Directions » This exercise calls for every line of the data below with the string "browser" in it.

########

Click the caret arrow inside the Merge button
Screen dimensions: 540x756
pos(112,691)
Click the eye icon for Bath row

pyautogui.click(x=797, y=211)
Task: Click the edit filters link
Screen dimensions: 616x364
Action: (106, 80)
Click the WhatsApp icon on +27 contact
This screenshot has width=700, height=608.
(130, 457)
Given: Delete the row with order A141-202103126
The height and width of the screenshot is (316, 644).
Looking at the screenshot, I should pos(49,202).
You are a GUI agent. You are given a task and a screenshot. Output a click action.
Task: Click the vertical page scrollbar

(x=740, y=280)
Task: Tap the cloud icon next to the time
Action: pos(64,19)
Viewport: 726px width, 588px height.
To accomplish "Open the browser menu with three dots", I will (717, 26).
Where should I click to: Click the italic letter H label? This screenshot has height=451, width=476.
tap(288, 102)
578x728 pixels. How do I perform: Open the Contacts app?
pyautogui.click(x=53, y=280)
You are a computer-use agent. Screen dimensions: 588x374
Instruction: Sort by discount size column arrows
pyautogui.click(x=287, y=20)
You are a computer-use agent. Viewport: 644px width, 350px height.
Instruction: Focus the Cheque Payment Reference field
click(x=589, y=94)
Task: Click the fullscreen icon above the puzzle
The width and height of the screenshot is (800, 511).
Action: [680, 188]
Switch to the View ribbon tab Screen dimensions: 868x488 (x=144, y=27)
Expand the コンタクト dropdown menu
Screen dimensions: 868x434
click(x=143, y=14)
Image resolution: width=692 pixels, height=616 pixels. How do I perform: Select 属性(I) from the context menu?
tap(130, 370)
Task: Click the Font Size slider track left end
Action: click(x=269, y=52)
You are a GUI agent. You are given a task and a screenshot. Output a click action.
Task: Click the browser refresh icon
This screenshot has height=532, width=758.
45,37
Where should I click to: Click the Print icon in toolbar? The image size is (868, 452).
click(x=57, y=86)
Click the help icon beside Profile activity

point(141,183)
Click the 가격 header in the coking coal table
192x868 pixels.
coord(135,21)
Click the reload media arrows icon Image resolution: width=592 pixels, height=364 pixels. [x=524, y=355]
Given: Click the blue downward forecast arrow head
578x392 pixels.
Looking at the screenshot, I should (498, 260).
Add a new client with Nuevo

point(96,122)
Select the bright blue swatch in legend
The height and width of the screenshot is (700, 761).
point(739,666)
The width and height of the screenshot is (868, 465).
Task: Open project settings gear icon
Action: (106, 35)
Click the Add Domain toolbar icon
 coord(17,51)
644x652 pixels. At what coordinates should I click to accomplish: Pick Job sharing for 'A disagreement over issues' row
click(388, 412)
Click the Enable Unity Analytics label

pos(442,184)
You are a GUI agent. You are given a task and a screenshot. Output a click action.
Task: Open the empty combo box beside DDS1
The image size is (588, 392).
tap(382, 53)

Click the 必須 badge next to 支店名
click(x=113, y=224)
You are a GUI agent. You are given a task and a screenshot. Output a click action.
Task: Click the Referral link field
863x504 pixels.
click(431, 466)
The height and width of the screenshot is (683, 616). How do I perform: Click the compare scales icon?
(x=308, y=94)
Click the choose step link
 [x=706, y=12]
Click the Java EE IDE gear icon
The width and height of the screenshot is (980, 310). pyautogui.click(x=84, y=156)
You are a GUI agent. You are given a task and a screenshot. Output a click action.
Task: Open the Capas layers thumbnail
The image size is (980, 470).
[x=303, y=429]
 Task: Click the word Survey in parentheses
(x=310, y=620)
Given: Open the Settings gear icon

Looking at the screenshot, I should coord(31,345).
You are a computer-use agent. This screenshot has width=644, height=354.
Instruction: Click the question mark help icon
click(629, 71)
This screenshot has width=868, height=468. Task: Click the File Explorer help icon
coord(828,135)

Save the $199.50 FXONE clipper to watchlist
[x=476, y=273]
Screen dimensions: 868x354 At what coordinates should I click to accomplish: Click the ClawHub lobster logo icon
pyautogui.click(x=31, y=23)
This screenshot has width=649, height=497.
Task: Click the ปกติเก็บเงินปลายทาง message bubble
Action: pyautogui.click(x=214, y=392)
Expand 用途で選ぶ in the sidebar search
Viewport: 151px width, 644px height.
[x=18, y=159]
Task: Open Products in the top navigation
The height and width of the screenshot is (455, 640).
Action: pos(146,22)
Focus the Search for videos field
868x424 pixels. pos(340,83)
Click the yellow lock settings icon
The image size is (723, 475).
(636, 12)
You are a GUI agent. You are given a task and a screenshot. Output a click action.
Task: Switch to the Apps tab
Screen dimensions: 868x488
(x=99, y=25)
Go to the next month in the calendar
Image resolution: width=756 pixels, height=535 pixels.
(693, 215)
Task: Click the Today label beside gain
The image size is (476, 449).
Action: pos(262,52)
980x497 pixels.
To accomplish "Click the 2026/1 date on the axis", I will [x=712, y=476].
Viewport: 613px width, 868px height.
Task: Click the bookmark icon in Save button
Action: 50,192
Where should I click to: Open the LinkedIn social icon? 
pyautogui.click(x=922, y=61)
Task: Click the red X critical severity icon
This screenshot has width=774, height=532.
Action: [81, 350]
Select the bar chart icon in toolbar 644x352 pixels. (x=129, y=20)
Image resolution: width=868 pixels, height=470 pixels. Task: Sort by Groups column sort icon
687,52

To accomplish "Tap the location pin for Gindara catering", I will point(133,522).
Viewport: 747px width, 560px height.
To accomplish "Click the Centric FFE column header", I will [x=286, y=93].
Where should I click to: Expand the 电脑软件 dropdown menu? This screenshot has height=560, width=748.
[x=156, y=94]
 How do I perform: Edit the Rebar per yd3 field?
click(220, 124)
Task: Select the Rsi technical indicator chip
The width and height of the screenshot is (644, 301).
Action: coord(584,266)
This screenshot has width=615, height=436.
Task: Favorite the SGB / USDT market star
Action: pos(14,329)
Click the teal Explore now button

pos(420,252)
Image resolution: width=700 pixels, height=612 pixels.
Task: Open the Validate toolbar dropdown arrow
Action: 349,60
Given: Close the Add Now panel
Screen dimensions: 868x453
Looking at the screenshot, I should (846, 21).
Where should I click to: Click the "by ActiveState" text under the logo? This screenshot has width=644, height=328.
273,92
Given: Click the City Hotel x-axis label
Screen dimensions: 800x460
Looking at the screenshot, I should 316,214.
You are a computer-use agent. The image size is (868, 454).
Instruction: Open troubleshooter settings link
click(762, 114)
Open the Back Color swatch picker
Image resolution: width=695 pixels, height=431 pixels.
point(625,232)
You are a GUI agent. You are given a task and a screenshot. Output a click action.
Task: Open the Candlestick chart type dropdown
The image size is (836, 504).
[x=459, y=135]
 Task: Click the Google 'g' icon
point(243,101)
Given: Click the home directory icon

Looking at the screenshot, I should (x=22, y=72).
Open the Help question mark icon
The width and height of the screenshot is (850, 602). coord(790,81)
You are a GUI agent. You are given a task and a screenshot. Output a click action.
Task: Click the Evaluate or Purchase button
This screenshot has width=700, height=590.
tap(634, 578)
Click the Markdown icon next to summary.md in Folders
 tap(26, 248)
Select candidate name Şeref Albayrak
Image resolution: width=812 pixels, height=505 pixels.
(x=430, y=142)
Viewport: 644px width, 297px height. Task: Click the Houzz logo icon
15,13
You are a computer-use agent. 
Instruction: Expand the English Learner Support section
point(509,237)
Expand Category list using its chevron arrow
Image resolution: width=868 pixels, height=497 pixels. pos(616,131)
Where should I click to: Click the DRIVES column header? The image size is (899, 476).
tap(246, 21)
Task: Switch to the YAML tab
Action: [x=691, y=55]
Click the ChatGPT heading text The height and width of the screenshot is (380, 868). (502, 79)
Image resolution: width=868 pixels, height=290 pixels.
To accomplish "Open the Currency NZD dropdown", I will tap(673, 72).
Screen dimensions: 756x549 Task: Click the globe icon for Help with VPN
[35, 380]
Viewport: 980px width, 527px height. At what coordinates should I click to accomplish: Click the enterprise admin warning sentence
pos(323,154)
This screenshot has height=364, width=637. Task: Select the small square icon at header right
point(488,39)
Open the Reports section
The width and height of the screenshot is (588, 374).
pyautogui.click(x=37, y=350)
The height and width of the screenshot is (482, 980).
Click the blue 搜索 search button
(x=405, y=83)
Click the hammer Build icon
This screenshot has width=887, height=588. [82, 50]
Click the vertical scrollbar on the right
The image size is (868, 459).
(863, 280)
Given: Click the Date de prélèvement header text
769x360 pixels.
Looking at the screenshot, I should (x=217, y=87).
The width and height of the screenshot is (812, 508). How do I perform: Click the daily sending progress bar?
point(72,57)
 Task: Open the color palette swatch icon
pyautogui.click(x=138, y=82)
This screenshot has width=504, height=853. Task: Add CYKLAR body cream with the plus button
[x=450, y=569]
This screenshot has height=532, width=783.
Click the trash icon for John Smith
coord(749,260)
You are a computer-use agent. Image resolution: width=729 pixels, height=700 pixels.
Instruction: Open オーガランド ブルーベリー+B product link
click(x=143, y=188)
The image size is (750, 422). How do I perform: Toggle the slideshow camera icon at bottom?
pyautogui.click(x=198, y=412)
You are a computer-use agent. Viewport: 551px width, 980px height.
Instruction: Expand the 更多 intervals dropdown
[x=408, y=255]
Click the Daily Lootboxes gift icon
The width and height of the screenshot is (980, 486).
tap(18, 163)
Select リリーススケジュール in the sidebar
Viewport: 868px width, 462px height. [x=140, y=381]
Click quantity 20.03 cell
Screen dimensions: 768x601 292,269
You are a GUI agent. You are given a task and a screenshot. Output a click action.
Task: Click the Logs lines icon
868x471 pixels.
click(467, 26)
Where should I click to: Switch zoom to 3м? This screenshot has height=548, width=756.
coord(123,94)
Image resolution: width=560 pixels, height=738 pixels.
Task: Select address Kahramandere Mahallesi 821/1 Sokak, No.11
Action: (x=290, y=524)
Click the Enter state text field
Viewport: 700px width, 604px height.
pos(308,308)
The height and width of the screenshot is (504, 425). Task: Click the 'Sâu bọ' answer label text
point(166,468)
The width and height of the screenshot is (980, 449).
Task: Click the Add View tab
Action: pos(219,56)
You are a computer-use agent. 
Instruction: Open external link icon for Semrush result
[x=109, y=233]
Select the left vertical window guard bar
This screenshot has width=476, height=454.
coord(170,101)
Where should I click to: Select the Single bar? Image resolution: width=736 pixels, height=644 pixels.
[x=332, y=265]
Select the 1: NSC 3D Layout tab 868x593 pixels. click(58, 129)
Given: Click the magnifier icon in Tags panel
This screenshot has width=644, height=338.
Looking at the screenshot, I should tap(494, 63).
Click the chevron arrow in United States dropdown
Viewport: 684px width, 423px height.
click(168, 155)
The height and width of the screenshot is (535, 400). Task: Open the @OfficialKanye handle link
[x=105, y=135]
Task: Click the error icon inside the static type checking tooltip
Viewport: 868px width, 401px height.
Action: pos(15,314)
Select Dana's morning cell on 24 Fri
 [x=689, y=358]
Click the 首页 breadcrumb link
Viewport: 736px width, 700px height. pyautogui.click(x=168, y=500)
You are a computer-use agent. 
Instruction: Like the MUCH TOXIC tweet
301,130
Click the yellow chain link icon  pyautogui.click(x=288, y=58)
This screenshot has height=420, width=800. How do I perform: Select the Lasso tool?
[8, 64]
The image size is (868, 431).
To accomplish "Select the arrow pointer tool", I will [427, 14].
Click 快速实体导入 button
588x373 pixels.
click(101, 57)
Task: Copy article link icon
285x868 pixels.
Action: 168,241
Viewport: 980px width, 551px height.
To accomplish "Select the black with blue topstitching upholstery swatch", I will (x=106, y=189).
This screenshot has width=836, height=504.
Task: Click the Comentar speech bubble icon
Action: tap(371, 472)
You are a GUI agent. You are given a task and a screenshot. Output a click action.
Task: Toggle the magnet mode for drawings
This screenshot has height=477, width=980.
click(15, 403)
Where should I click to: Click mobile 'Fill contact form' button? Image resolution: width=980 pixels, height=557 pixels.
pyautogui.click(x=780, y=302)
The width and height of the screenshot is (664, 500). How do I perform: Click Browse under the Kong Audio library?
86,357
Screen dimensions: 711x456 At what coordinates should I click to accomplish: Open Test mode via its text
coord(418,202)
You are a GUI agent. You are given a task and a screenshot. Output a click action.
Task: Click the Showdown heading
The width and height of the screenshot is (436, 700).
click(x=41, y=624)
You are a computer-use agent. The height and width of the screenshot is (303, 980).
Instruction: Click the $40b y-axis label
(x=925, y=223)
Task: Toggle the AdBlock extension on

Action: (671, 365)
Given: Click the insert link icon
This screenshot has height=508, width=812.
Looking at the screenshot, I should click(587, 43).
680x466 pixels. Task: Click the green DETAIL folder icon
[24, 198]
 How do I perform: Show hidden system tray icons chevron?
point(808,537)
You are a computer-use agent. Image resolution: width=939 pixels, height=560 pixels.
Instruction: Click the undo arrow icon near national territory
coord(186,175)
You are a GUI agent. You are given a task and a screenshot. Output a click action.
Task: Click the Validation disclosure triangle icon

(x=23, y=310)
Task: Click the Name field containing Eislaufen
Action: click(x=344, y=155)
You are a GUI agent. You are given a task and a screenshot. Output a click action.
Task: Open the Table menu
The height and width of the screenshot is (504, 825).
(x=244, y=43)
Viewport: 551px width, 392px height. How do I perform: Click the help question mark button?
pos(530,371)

########

Output for this task »
To accomplish "Open the browser menu with three dots", I will (717, 26).
Task: Click the browser refresh icon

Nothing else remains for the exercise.